What the task asks: Copy the rows below word for word, from the start of the rows through the line containing "tab-scanner: Scanner is", with both ends included. Omit the pictures from your answer.

Saved entries:

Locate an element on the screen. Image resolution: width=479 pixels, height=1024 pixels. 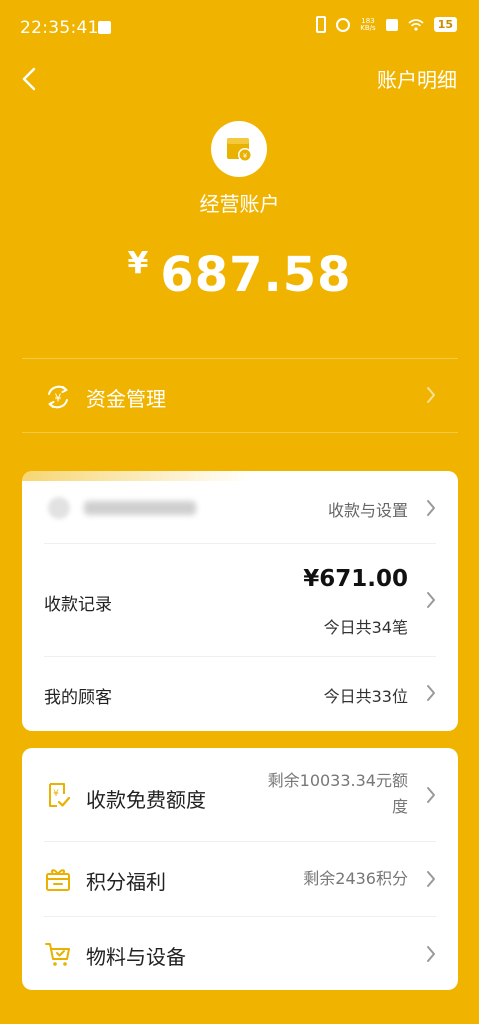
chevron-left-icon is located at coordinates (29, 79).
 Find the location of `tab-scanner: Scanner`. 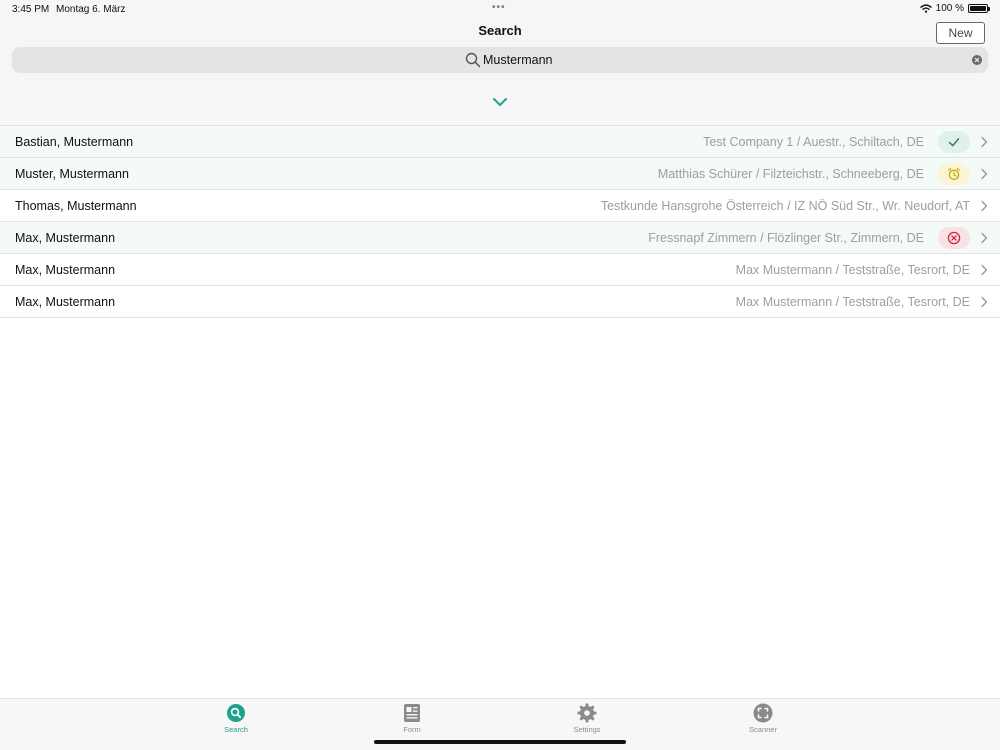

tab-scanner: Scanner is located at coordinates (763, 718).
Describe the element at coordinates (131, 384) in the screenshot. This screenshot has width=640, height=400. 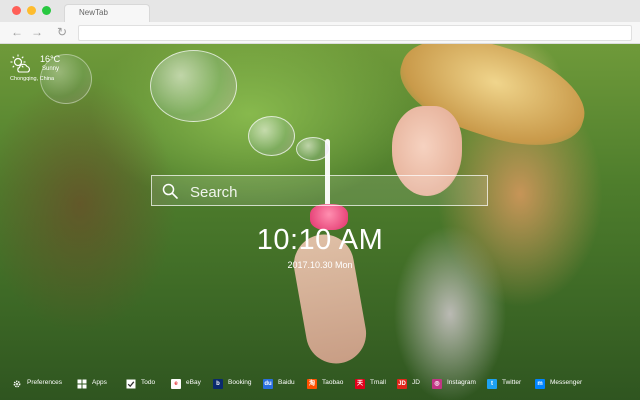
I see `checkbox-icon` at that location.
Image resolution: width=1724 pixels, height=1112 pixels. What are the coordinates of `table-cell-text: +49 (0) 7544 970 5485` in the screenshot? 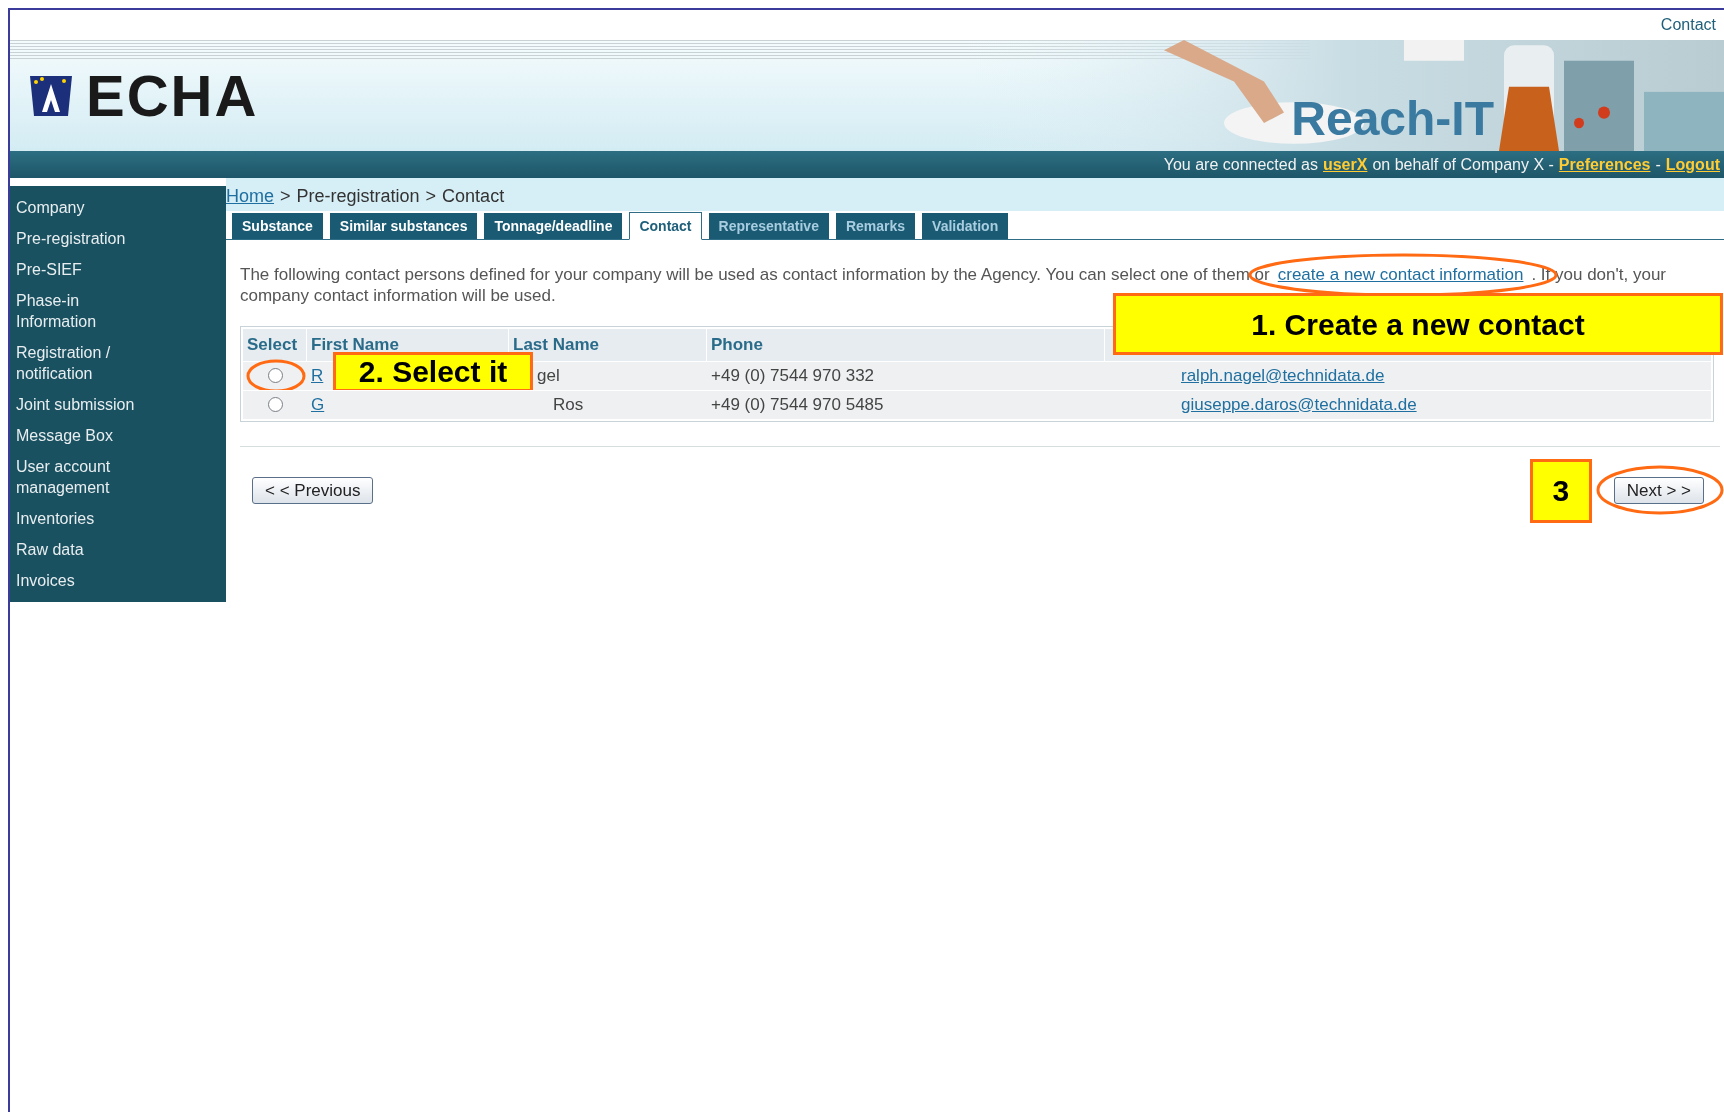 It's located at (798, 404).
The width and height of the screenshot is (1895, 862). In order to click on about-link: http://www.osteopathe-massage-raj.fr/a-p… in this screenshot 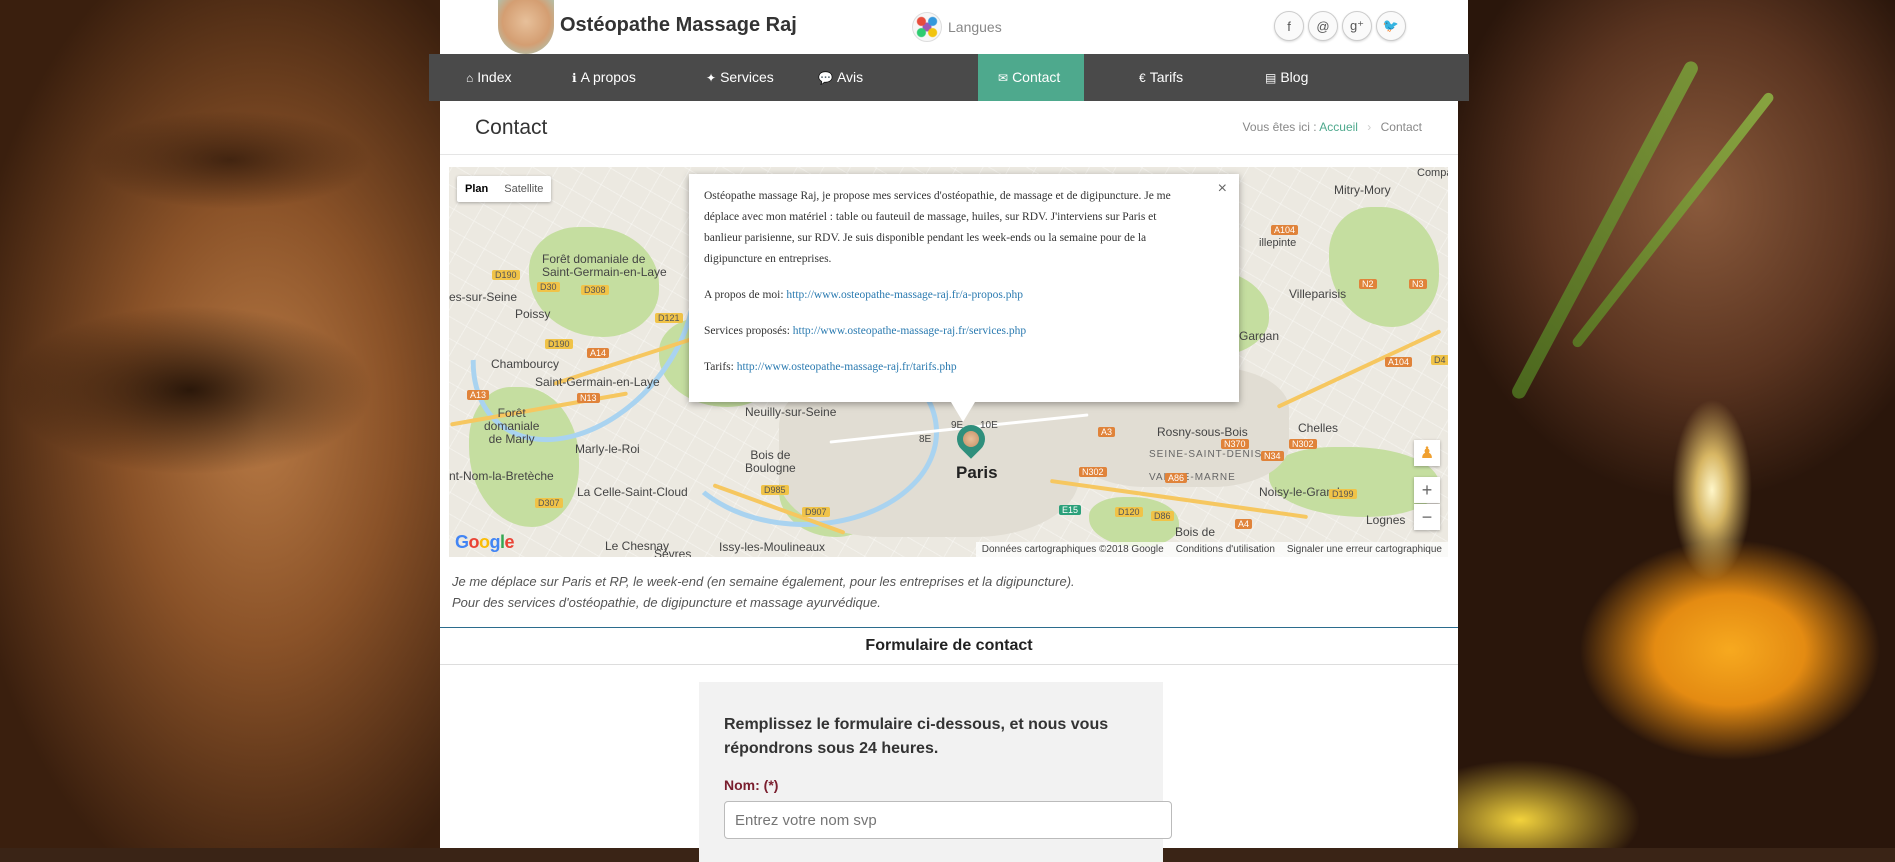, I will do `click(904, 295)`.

Task solution:
Locate an element on the screen. Image resolution: width=479 pixels, height=1024 pixels. 
chevron-left-icon is located at coordinates (29, 79).
 Find the location of `tab-scanner: Scanner`. 

tab-scanner: Scanner is located at coordinates (763, 718).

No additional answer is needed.